- WHAT NEEDS TO BE DONE
Format the lines from the line with "Click the 从当前开始 slideshow play icon" to the line with "Action: click(534, 100)" as a numbered list, omitting any blank lines.

- DATASET ENTRIES
━━━

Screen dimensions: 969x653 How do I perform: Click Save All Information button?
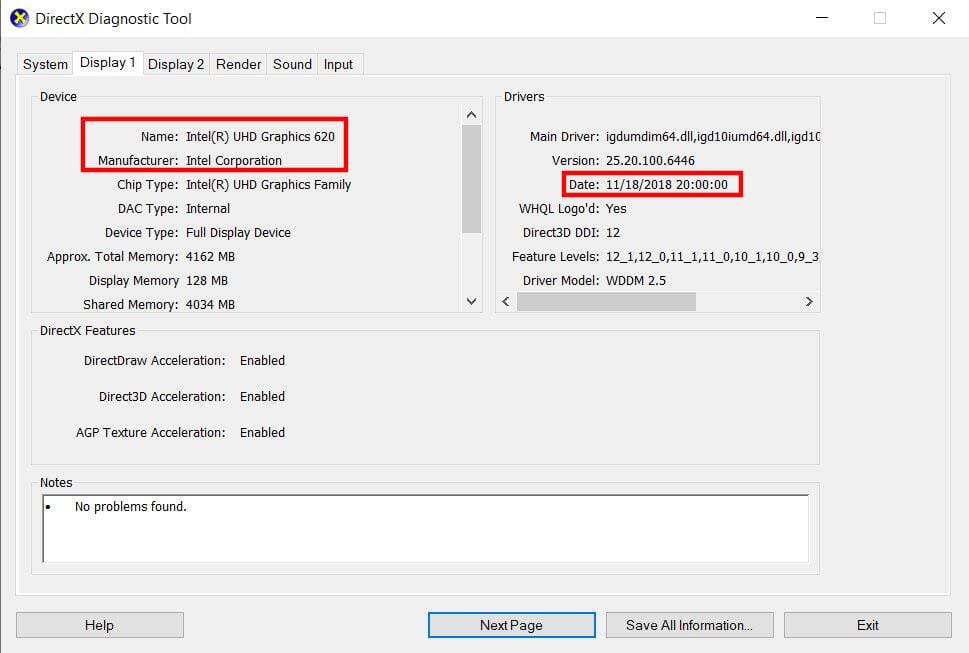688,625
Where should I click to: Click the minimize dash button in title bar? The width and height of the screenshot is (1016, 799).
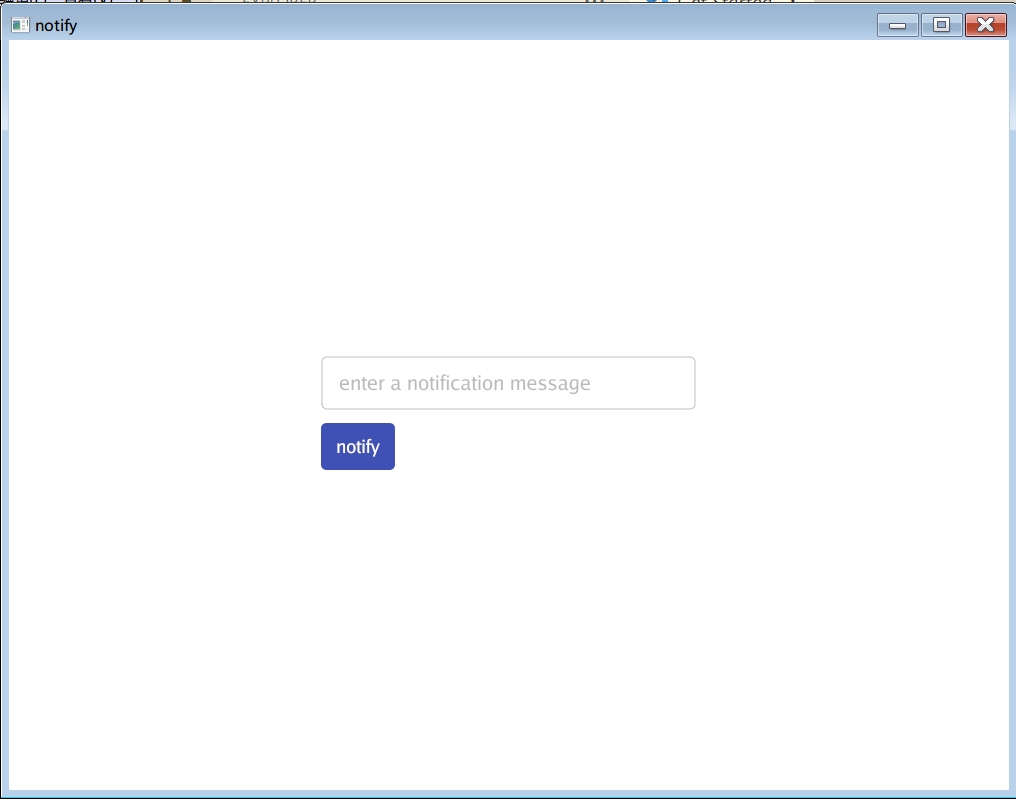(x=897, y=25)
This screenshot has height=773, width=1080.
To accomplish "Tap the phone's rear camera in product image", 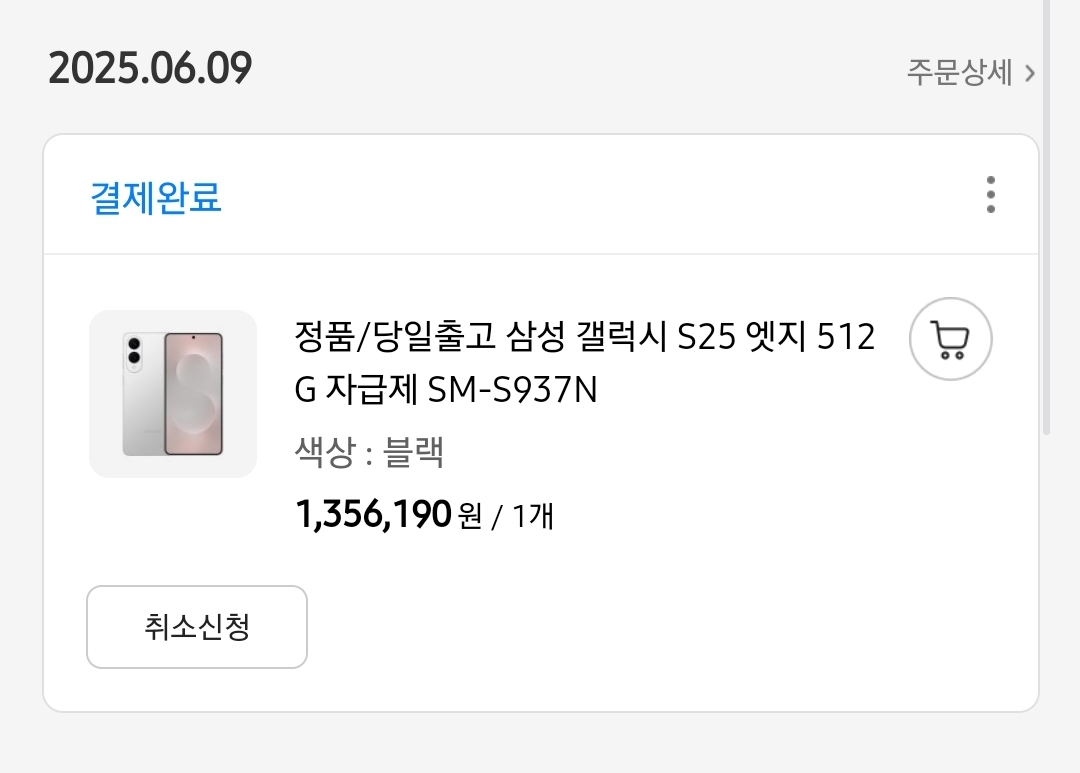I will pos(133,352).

━━━

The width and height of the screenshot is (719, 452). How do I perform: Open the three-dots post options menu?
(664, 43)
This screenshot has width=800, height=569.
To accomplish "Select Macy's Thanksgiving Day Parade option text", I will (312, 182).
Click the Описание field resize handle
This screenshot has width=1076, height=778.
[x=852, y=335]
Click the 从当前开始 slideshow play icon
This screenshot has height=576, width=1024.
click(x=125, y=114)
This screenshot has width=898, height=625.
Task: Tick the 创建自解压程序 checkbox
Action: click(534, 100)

━━━

- ANSWER TO THIS EXERCISE
1. Click the 从当前开始 slideshow play icon
2. This screenshot has height=576, width=1024.
3. click(x=125, y=114)
4. This screenshot has width=898, height=625.
5. Task: Tick the 创建自解压程序 checkbox
6. Action: click(534, 100)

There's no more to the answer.